Directive 1 :: In the agritourism passage, what reason does Abby Cash give for saying Oklahoma's program is unlike any other state's?

Given text ::
——

Growing Tourism Business

The word agritourism only made it into Merriam-Webster’s Collegiate Dictionary in 2006, but as an industry in Oklahoma it has taken off like lush pasture after a spring rain.
The agritourism boom, cultivated in large part by the three-year-old Oklahoma Agritourism initiative, a partnership between the Oklahoma Tourism & Recreation Department and the Department of Agriculture, Food & Forestry Division, has identified more than 500 agritourism events and attractions in the state.
Operating with a budget of $300,000, the initiative last month unveiled two new resources: a multi-fold agritourism map and Web site (http://agritourism.travelok.com), which lists hundreds of agritourism attractions by city, region and type of attraction.
“We started this program with the goal of making Oklahoma the premier agritourism destination in the country,” said Abby Cash, director of Oklahoma Agritourism. “We really think that we are on the way to doing that.”
“We are excited about the diversity that we have to offer in our state in terms of agritourism product,” she said. “As far as we know, there is no other state in the country that has both the resource development and the marketing component working together in their program like we do in our state.”

——

Data for this task ::

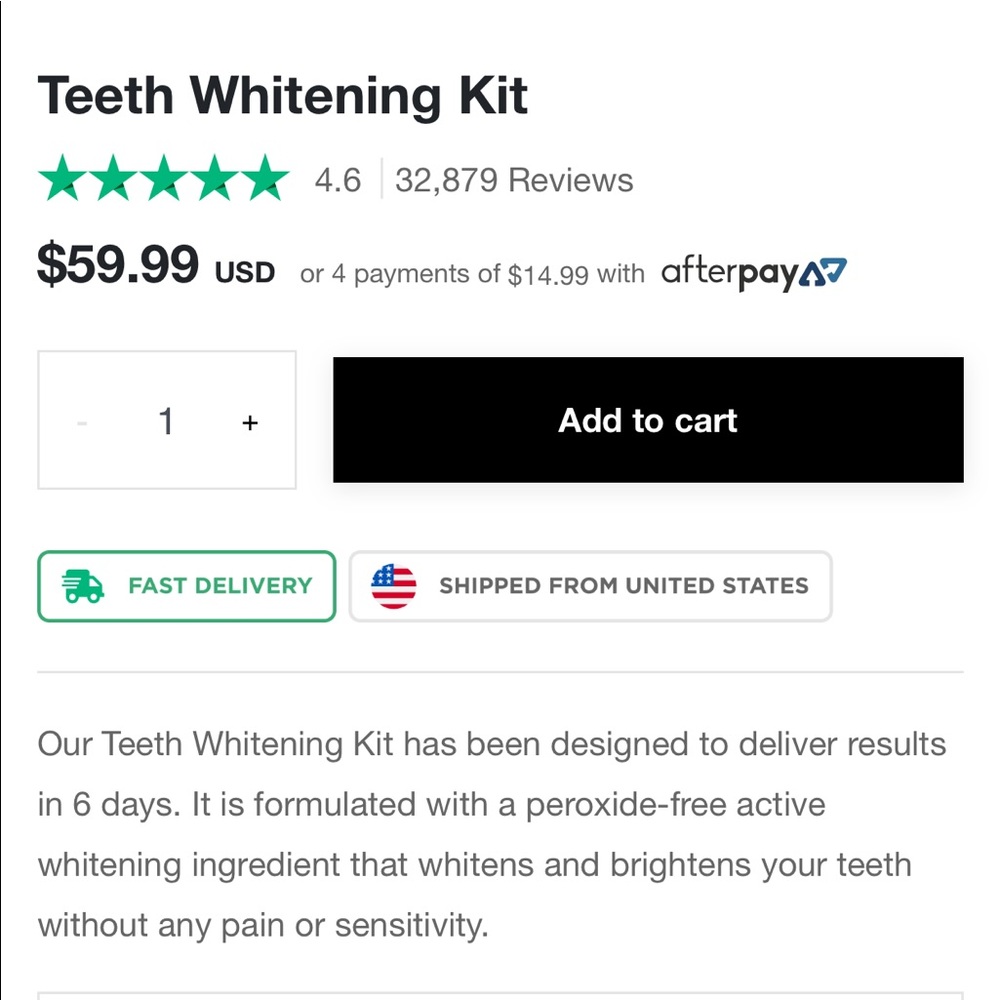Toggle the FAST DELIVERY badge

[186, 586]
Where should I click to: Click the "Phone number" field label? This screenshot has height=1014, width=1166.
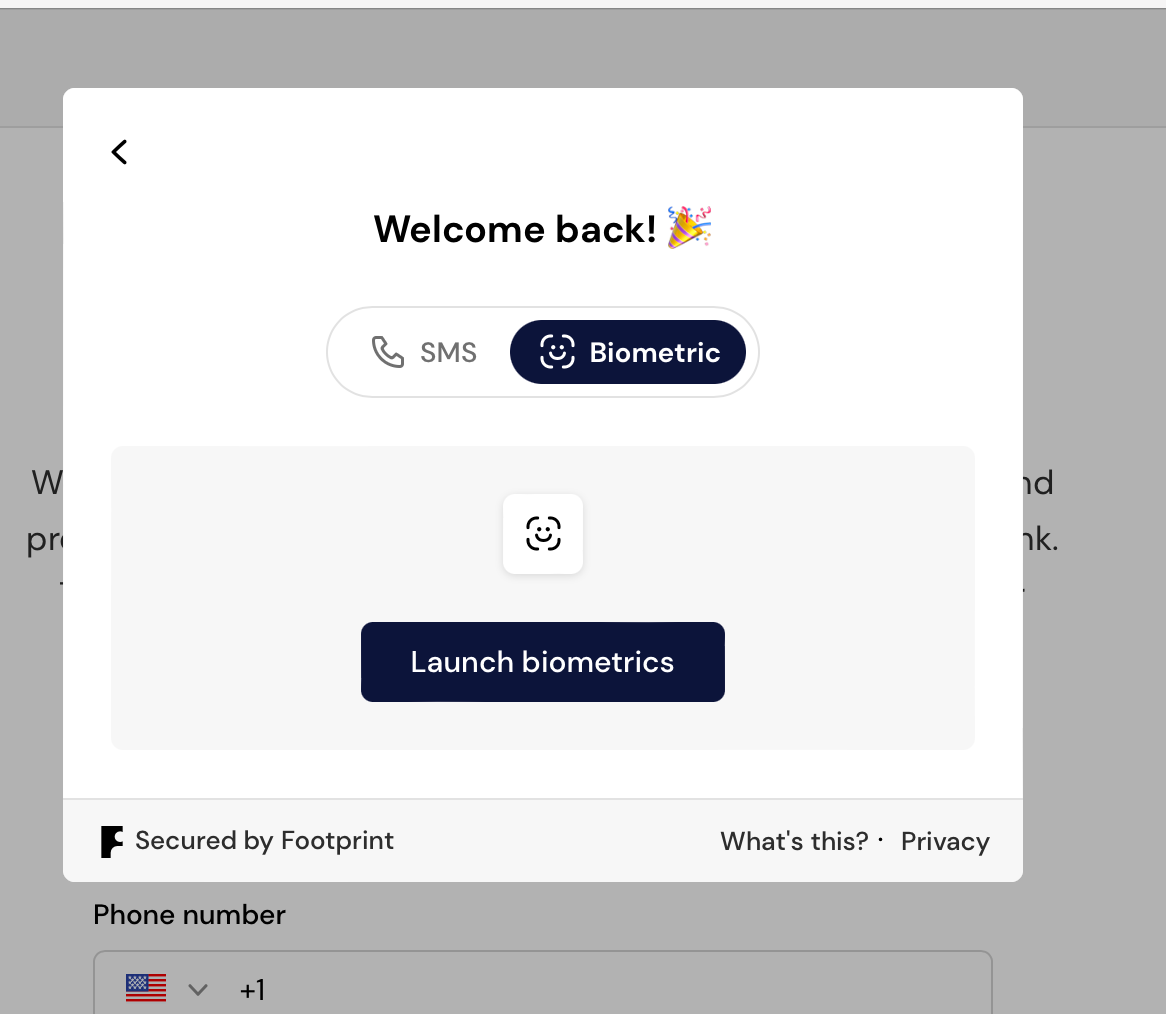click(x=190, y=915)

——

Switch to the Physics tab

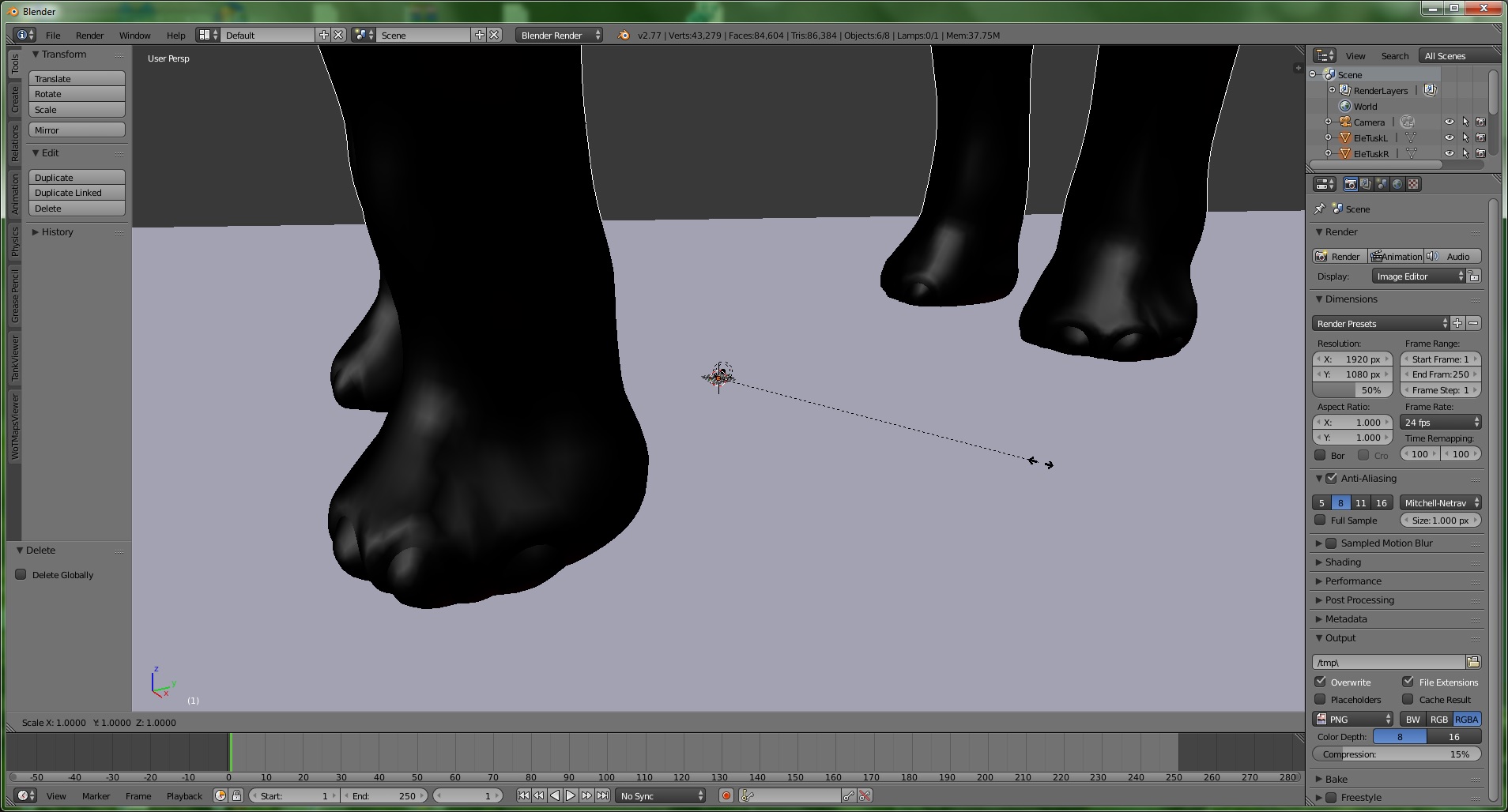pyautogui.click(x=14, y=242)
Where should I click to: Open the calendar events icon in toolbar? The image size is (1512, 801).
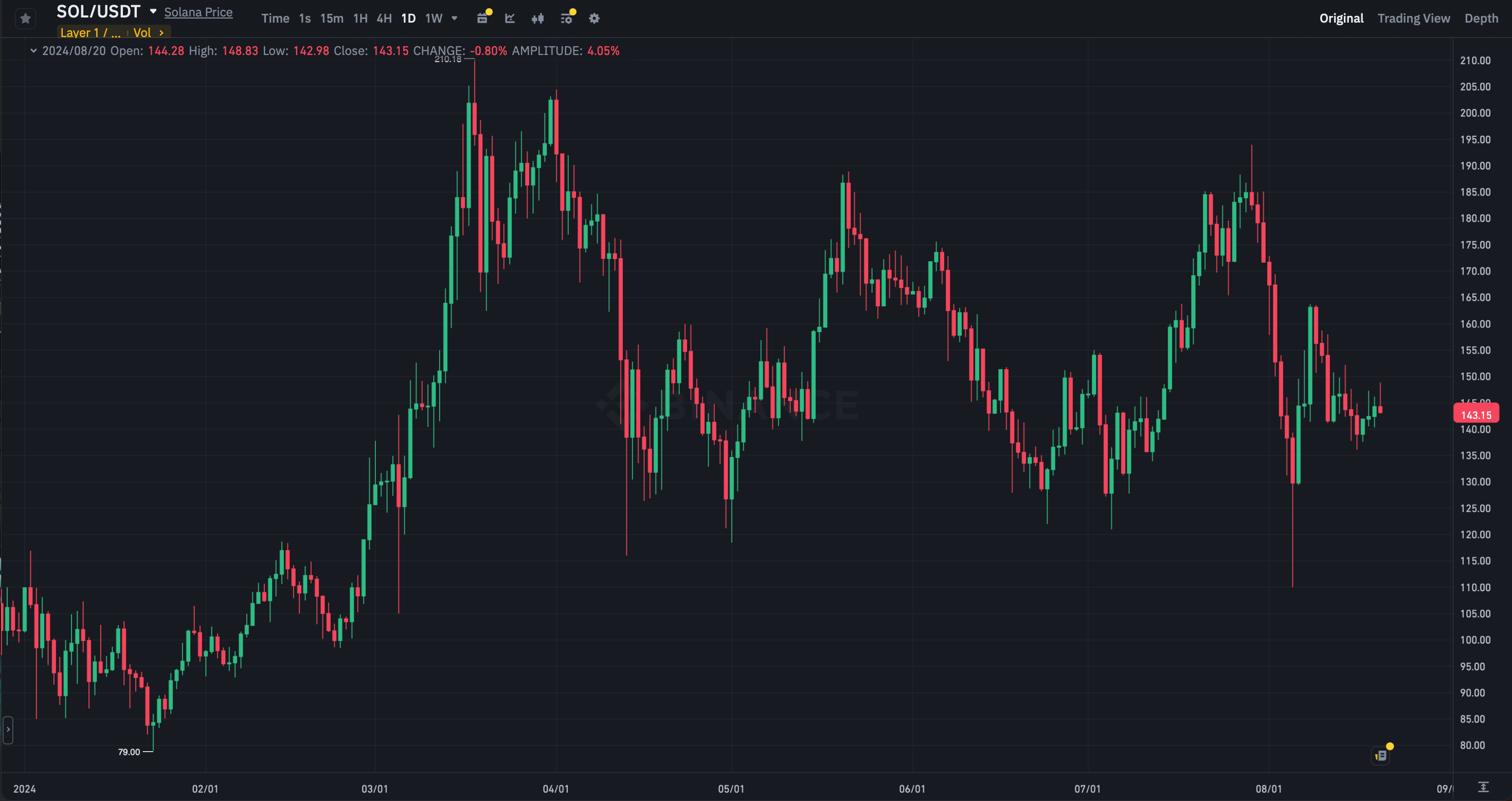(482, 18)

——

Directive 2 :: Lay out the entries as a Markdown table with the columns Row and Line. Start with the line containing "Toggle the FAST DELIVERY badge" and go on through the line containing "click(x=190, y=915)", number each row, and omit blank lines and the pictures.

Response 1 :: She says that, as far as she knows, no other state has both the resource development and the marketing component working together in its program the way Oklahoma does.

Response 2 ::
| Row | Line |
|---|---|
| 1 | Toggle the FAST DELIVERY badge |
| 2 | [186, 586] |
| 3 | Where should I click to: Click the "Phone number" field label? This screenshot has height=1014, width=1166. |
| 4 | click(x=190, y=915) |